## Exercise aim:
Each line in the listing below needs to be transcribed exactly.

══════════════════════════════

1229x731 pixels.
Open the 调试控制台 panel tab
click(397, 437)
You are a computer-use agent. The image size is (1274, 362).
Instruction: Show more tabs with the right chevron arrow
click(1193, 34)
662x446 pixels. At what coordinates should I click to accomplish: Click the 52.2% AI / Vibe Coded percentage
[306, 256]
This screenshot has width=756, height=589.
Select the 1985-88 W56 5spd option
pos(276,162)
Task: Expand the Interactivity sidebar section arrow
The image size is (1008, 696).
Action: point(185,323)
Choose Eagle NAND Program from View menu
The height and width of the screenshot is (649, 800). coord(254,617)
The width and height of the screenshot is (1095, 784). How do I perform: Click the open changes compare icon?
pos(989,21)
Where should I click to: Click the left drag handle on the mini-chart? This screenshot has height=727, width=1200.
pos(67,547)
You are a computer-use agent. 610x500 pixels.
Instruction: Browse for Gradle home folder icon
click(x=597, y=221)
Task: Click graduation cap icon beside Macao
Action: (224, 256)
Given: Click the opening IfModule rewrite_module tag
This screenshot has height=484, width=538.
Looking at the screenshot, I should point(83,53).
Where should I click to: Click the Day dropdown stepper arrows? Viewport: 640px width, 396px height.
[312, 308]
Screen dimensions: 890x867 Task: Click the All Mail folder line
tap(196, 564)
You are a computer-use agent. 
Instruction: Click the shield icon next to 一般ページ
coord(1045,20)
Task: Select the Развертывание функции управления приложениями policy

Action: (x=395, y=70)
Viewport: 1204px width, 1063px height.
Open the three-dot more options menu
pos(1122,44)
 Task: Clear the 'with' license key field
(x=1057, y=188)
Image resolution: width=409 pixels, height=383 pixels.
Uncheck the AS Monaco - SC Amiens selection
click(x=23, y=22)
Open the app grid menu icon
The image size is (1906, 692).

══════════════════════════════

## Finished exercise:
1229x731 pixels.
Open the 调试控制台 panel tab
click(397, 437)
You are a computer-use agent. The image size is (1274, 362).
Instruction: Show more tabs with the right chevron arrow
click(1193, 34)
662x446 pixels. At what coordinates should I click to accomplish: Click the 52.2% AI / Vibe Coded percentage
[306, 256]
This screenshot has width=756, height=589.
Select the 1985-88 W56 5spd option
pos(276,162)
Task: Expand the Interactivity sidebar section arrow
The image size is (1008, 696).
Action: point(185,323)
Choose Eagle NAND Program from View menu
The height and width of the screenshot is (649, 800). coord(254,617)
The width and height of the screenshot is (1095, 784). How do I perform: Click the open changes compare icon?
pos(989,21)
Where should I click to: Click the left drag handle on the mini-chart? This screenshot has height=727, width=1200.
pos(67,547)
You are a computer-use agent. 610x500 pixels.
Instruction: Browse for Gradle home folder icon
click(x=597, y=221)
Task: Click graduation cap icon beside Macao
Action: (224, 256)
Given: Click the opening IfModule rewrite_module tag
This screenshot has height=484, width=538.
Looking at the screenshot, I should point(83,53).
Where should I click to: Click the Day dropdown stepper arrows? Viewport: 640px width, 396px height.
[312, 308]
Screen dimensions: 890x867 Task: Click the All Mail folder line
tap(196, 564)
You are a computer-use agent. 
Instruction: Click the shield icon next to 一般ページ
coord(1045,20)
Task: Select the Развертывание функции управления приложениями policy

Action: (x=395, y=70)
Viewport: 1204px width, 1063px height.
Open the three-dot more options menu
pos(1122,44)
 Task: Clear the 'with' license key field
(x=1057, y=188)
Image resolution: width=409 pixels, height=383 pixels.
Uncheck the AS Monaco - SC Amiens selection
click(x=23, y=22)
Open the app grid menu icon
The image size is (1906, 692).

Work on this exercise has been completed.